_Excerpt_:
* * * *

There is abundance of intellectual, moral and spiritual power available. Here are great vigorous churches with many millions of members. Without any thought of minimizing all these moral and spiritual resources, let us think of the problem first from the standpoint of the “sinews of war.”

1. Size. Bigness is not always to be mistaken for greatness, yet size gives a great advantage to a powerful people. There are vast regions of the earth that will probably never be inhabited by a dense population because they are too far north. This fact puts a limit on the future population of the Russian Empire that is not true of the United States. Brazil has a territory nearly equal to the United States, but it is in the tropics, and it may be generations before the vast regions in Brazil are opened up to civilized life. China is the one formidable rival of the United States because of her size and enormous resources. It will, however, take a long time to develop her powers. The character of the territory of the United States, capable as it is of almost infinite variety of agricultural productions, in a most favorable location in the North Temperate Zone, with so little waste territory, may lay claim to favorable possibilities, equaled perhaps by no single political unit in the world except China. In short, it is not only size that counts but a combination of great extent with other favoring forces. If we add together the eighteen provinces of China proper, Japan, European Turkey, Bulgaria, Greece, Switzerland, the Netherlands, Spain, Portugal, Italy, France, Germany, Austria, Denmark, and Great Britain, they equal only about the same geographical area as the United States exclusive of Alaska and our island possessions. In the countries named the census shows a population of more than 700,000,000 people. A few illustrations may be illuminating at this point.

There are only three States west of the Mississippi as small as all New England.

California is three fourths as large as France. There are forty millions of people in France, only a little more than two and a third millions in California.

Arizona is about the same size as Italy, and New Mexico is only slightly smaller than Great Britain.

Oregon has only 672,765 population now, but if it were as densely populated as New Jersey there would be thirty-two millions of people in Oregon.

If the United States, including Alaska and the island possessions, were as densely populated as the island of Java, we would have in this country one and one-half times the present population of the entire globe, and yet the United States would not then be more densely populated than Belgium.

* * * *

_Data extract_:
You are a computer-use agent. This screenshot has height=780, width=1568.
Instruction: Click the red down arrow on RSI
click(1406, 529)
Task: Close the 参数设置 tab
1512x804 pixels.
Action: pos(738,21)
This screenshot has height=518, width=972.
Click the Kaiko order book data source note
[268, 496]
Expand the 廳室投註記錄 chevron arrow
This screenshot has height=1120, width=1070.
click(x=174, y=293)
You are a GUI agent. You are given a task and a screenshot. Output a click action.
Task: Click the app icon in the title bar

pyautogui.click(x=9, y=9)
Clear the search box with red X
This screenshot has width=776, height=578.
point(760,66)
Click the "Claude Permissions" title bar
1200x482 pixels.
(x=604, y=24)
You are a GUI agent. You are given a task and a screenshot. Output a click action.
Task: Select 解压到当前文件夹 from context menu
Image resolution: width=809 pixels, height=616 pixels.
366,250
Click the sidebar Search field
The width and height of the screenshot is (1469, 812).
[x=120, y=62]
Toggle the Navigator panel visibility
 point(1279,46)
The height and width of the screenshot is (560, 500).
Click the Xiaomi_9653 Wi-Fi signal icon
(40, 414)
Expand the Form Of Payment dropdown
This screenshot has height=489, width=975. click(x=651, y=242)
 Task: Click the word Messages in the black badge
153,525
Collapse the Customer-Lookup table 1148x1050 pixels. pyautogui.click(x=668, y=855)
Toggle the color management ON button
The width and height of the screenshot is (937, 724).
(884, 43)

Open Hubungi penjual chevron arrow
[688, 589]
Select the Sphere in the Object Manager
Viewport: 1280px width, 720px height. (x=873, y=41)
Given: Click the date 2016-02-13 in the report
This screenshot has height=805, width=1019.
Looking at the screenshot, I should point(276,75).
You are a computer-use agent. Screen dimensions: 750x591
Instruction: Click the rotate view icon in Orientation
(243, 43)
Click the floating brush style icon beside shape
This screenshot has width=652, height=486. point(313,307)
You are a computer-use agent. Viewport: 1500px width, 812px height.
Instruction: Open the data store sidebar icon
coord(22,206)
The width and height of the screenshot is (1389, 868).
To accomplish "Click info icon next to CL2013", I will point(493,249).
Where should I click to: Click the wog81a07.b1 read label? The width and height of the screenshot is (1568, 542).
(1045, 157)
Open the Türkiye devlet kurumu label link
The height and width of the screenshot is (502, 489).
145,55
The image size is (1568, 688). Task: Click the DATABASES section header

* * * *

_Directions_: Copy the passage on the size of the United States word for word, from "Arizona is about" up to and including "people in Oregon.".

_Written solution_:
Arizona is about the same size as Italy, and New Mexico is only slightly smaller than Great Britain.

Oregon has only 672,765 population now, but if it were as densely populated as New Jersey there would be thirty-two millions of people in Oregon.